Ok it needs argc == 3, so we learned two things. It's written in C++ and requires two command line arguments.


root@mankrik:~/hitcon/puzzleng/writeup# ./encrypt 1 2
encrypt: encrypt.cpp:13: int main(int, char**): Assertion `fp != __null' failed.
Aborted

And so I assume one of the arguments needed is a file and the other is probably a key value.

Let's build a sample input and try and operate the encryption program against it.

I will choose a file consisting of all one character and a single byte key to observe the behavior of whatever algorithm or mechanics this encrypt program uses:


root@mankrik:~/hitcon/puzzleng/writeup# perl -e 'print "A" x 1000' > test.plain
root@mankrik:~/hitcon/puzzleng/writeup# ./encrypt A test.plain > test.cipher

The result looks ordered by blocks.

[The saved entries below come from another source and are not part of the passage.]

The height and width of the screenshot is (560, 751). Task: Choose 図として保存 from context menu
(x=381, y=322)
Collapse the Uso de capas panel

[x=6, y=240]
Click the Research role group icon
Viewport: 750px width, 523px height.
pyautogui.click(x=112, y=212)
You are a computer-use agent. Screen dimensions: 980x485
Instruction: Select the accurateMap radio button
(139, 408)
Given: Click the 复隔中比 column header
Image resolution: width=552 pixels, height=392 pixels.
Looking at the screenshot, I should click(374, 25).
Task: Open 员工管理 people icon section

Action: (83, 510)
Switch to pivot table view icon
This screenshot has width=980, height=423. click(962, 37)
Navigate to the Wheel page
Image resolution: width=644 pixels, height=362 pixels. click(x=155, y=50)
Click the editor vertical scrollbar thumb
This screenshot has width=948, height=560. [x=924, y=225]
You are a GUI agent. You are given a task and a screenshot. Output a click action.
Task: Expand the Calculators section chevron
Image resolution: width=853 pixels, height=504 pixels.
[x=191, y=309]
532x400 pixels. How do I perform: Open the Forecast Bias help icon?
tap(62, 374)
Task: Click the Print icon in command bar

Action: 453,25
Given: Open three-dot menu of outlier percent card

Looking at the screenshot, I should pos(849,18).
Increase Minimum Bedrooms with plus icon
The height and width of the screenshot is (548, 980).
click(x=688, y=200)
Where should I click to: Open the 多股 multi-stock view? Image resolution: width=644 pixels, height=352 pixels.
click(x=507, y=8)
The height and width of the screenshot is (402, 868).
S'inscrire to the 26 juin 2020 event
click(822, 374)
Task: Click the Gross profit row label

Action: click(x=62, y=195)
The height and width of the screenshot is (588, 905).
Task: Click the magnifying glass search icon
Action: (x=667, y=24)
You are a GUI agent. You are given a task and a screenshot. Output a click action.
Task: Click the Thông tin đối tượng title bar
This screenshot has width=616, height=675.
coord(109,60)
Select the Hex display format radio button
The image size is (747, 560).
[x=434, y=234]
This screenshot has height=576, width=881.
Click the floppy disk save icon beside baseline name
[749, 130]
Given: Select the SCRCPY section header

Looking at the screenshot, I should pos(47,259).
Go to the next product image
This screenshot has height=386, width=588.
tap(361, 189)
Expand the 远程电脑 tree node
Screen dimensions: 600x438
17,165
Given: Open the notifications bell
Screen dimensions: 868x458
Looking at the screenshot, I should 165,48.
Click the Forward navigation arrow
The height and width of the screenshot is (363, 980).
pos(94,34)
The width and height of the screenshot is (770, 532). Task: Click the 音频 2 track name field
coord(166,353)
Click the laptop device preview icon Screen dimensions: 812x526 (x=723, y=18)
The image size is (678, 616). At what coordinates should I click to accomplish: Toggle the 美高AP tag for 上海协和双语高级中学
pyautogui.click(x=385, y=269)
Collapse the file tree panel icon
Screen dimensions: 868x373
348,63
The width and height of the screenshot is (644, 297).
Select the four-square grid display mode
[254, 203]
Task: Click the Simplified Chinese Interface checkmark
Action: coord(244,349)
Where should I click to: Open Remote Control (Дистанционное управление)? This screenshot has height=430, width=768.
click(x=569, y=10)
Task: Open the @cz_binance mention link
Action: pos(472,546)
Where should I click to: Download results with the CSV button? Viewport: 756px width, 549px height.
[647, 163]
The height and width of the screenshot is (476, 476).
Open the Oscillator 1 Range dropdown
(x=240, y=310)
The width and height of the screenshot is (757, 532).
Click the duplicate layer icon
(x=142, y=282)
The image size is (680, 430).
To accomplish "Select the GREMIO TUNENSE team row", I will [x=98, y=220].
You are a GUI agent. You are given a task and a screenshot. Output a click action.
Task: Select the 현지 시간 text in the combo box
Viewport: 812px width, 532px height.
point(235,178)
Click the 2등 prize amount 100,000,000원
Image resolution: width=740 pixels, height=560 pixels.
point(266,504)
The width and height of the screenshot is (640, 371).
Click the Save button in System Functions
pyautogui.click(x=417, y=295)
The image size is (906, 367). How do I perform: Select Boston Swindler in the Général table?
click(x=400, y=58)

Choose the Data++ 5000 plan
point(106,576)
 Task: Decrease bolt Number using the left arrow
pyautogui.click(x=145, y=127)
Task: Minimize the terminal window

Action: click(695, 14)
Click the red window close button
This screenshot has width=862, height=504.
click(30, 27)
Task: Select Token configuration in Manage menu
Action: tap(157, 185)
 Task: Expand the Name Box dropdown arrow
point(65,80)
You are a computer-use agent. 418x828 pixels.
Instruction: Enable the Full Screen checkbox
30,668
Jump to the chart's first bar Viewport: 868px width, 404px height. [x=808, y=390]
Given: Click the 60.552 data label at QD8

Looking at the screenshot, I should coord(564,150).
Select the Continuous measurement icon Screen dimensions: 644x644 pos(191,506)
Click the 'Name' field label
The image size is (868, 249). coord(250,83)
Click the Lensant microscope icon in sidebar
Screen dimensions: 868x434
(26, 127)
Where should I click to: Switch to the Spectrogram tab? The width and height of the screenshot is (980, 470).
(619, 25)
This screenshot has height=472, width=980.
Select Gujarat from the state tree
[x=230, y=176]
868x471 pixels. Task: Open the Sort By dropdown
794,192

We chose a 1,000 byte repeating character input and received a 1,000 byte output of ordered blocks of data of 50 bytes per block:


root@mankrik:~/hitcon/puzzleng/writeup# xxd test.cipher | head -10
0000000: 2c2c 2c2c 2c2c 2c2c 2c2c 2c2c 2c2c 2c2c  ,,,,,,,,,,,,,,,,
0000010: 2c2c 2c2c 2c2c 2c2c 2c2c 2c2c 2c2c 2c2c  ,,,,,,,,,,,,,,,,
0000020: 2c2c 2c2c 2c2c 2c2c 2c2c 2c2c 2c2c 2c2c  ,,,,,,,,,,,,,,,,
0000030: 2c2c 8c8c 8c8c 8c8c 8c8c 8c8c 8c8c 8c8c  ,,..............
0000040: 8c8c 8c8c 8c8c 8c8c 8c8c 8c8c 8c8c 8c8c  ................
0000050: 8c8c 8c8c 8c8c 8c8c 8c8c 8c8c 8c8c 8c8c  ................
0000060: 8c8c 8c8c 0d0d 0d0d 0d0d 0d0d 0d0d 0d0d  ................
0000070: 0d0d 0d0d 0d0d 0d0d 0d0d 0d0d 0d0d 0d0d  ................
0000080: 0d0d 0d0d 0d0d 0d0d 0d0d 0d0d 0d0d 0d0d  ................
0000090: 0d0d 0d0d 0d0d a3a3 a3a3 a3a3 a3a3 a3a3  ................

Repeated executions give me the same output so there's probably no random IV or other input to the algorithm being used.

Time to fire up IDA Pro and examine the encrypt binary in the decompiler. We examine the main() function and see pretty much what we expect.


  if ( argc != 3 )
    __assert_fail("argc == 3", "encrypt.cpp", 7u, "int main(int, char**)");
  v3 = strlen(argv[1]);
  SHA1(argv[1], v3, v11);
  stream = fopen(argv[2], "r");
  if ( !stream )
    __assert_fail("fp != __null", "encrypt.cpp", 0xDu, "int main(int, char**)");
  fseek(stream, 0LL, 2);
  v8 = ftell(stream);
  rewind(stream);
  for ( i = 0; i <= 19; ++i )
  {
    for ( j = 0; j < (v8 + 19) / 20; ++j )
    {
      v9 = fgetc(stream);
      if ( v9 == -1 )
        break;
      putchar(v9 ^ v11[i]);
    }
  }
Above you can see the important bits of the code, it takes the command line argument, hashes it with SHA1 and uses the SHA1 output as a key across the input file. It spreads the key bytes across 20 even blocks of the input, using XOR of one of the key bytes per block.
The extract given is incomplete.